On my "Vietnamese Plus" and "pseudo-Form V" constructs

by Michael S. Kaplan, published on 2010/01/12 08:01 -05:00, original URI: http://blogs.msdn.com/b/michkap/archive/2010/01/12/9946880.aspx


Developer Jason (an enthusiastic reader of the Blog) asked:

We need to be able to convert UCS-2/UTF-16 to a user-specified SBCS/DBCS/MBCS code page. Currently, we achieve this by simply taking the UCS-2 string and passing it on to WideCharToMultiByte with dwFlags set to zero. When converting to the Vietnamese code page 1258, this process can’t find a representation for the Vietnamese character U+1ec5 (Latin e with circumflex and tilde) even though one actually does exist (albeit with a combining diacritic from code page 1258: 0xea 0xde).

Converting Vietnamese glyphs from the Unicode BMP to the corresponding glyph representation in the Vietnamese code page seems like a reasonable thing for us to be doing. My question is, should I be expecting WideCharToMultiByte to know this and successfully convert the character? I can’t be the first person to hit this issue and I imagine the mapping tables have been reasonably static, so it seems like perhaps there is something more that I should be doing. Is there, for instance, an expectation that the input string is normalized into some canonical form before calling WCToMB? Presumably decomposed form?
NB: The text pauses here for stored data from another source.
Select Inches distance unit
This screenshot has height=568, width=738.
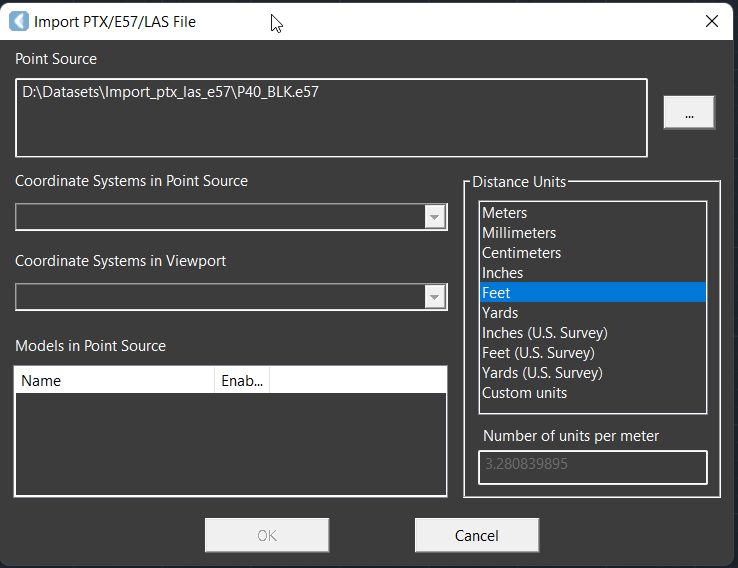[503, 273]
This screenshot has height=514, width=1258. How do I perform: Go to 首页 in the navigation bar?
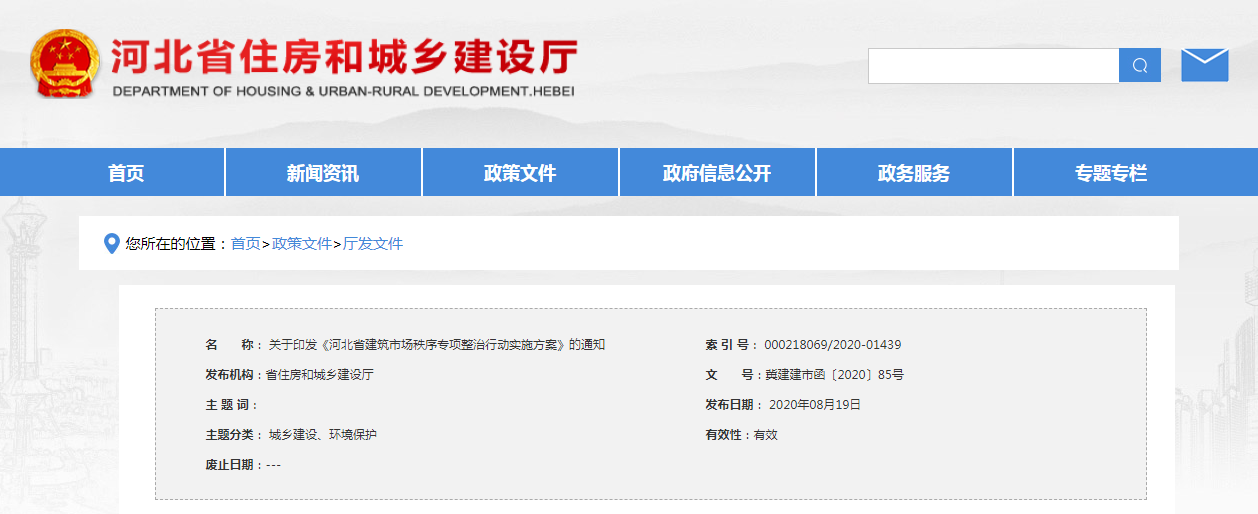point(126,173)
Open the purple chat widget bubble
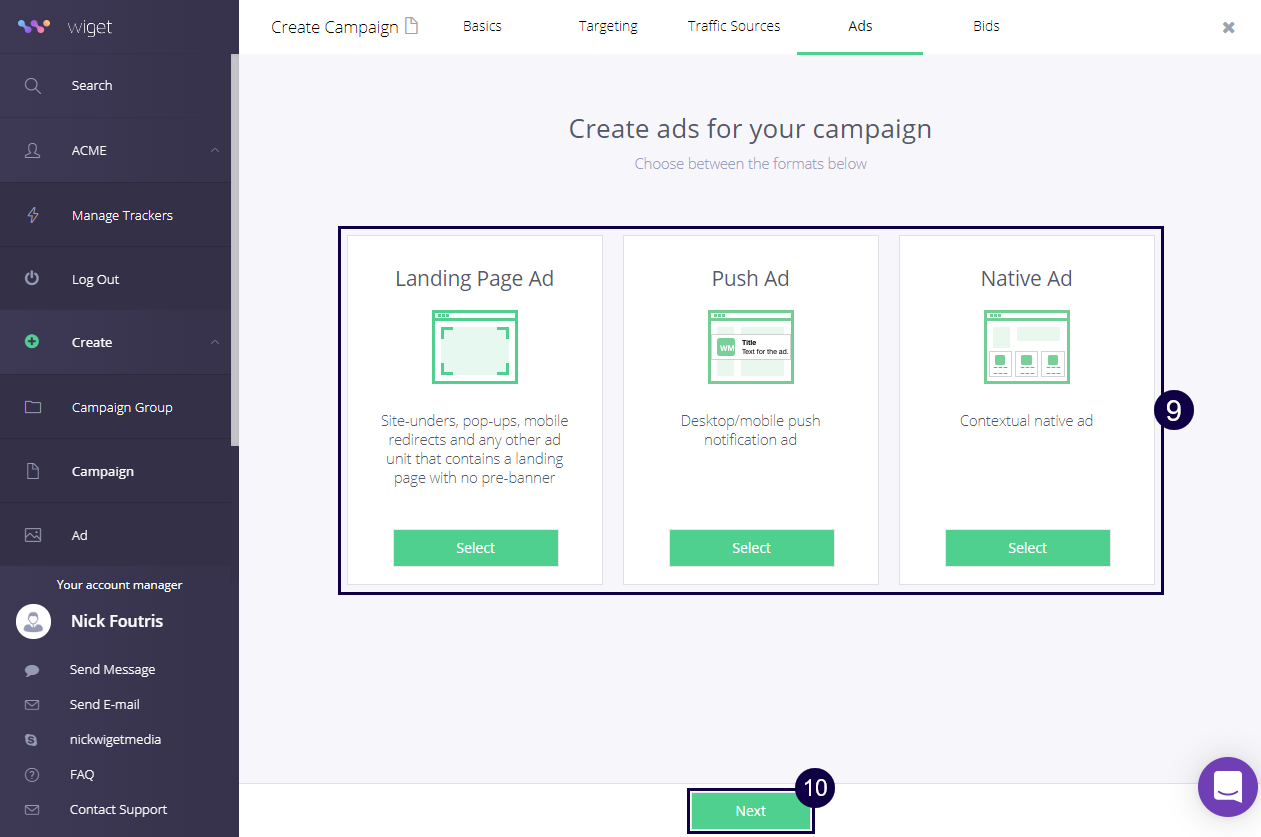This screenshot has width=1261, height=837. 1227,786
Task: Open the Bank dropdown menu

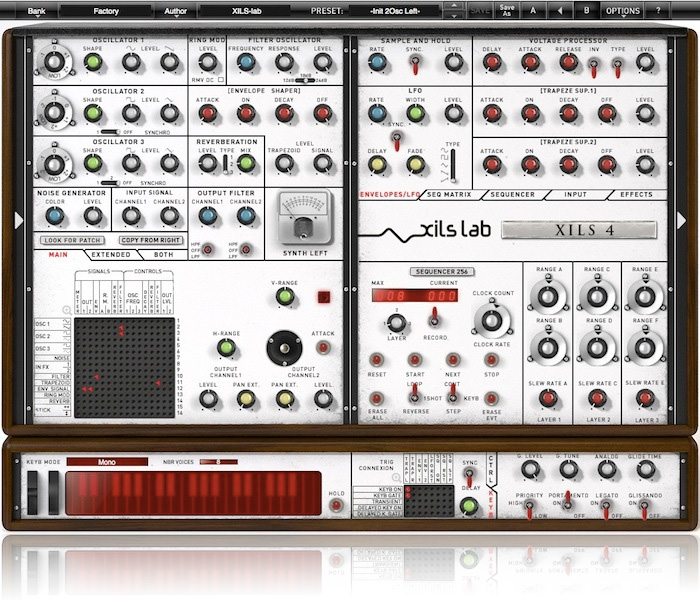Action: 36,11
An interesting question that will really draw on information from several different blogs from this Blog:

  1. A few of the gotchas of MultiByteToWideChar
  2. The MB_PRECOMPOSED flag is stupid, and the MB_COMPOSITE ain't no genius either
  3. Getting intermediate forms
  4. Harder intermediate forms of characters
  5. Frost's The Form Not Taken

There are several people who tend to be dismissive about this code page, calling it at best incomplete and at worst broken. From a Unicode standpoint it certainly is, and arbitrary, to boot!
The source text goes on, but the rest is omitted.